例えば,「ありがとう」という言葉を例に考えてみましょう。この言葉はかなり万能に近い,意識的に使いたい言葉です。しかし,この温かい言葉でさえ,言い方1つで全く違う様々なニュアンスに変わってしまいます。
試してみましょう。思い切り,皮肉を込めて,嫌味っぽく言ってみてください。意地悪な人物がヒロインに言っているイメージで。次は女王様になったつもりで,高慢に,冷たく,見下す感じで。今度は,うんと軽く。ありがたいなんてちっとも思っていない,口先だけの言い方。それから,いらいらして,早くあっちへ行って!と思いながら。最後は,相手を馬鹿にしてふざけた感じで。他にも試してみましょう。どんな言い方ができますか?(ちゃんと声に出してやってます? あ,ごめんなさい,声を出せない状況もありますね……。本屋さんで立ったままやったら,もう二度とそのお店に行けなくなりますね。失礼しました。帰ってから,ぜひ実験してみてくださいね。)
いかがでしたか? 「ありがとう」という美しい言葉でさえ,言い方次第で,いくらでも相手を傷つける言葉になってしまうのです。

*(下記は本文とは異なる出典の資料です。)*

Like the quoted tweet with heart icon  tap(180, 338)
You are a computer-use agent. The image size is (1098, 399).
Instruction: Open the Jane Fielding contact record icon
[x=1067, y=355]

言葉に力が宿るのは,そこに伝えたい思いがあるからです。思いがないまま言葉だけ言っても,何も伝わりません。それどころか,「ああ,めんどくさいな」「はあ? 何言ってんの?」「うるさいな,うんざりだ」といった思いを抱いていると,いくら立派な言葉を言っても,恐ろしいことに心の声はにじみ出して,何となく相手に伝わってしまいます(自分が言う側のときはわかりませんが,言われる側に立つと,わかると思いません?)。
もう1つ実験を。言葉が全く通じない宇宙人に,「ありがとう」の気持ちを伝えようとしているつもりで「ありがとう」と言ってみましょう。まだしゃべれない,ふにゃふにゃの赤ちゃんを抱っこしているのを思い浮かべて,その子に伝わるように,「ありがとう」を言ってみましょう。最初の実験の「ありがとう」とはまるで違う言葉になりましたね。そして,きっと,まなざしや,物腰や,声の調子,相手に触れる手に,抱く腕に,精一杯の思いを込めたのではないでしょうか。それらは,口から出る言葉以上に,たくさんの思いを伝えると思います。
言葉は,相手を傷つけもすれば,救うこともできます。思いを届ける道具だからです。まず,自分は子どもたちにどんな思いを伝えたいのかをはっきり意識しましょう。その思いが届くよう願いを込めて,さあ,話しましょう。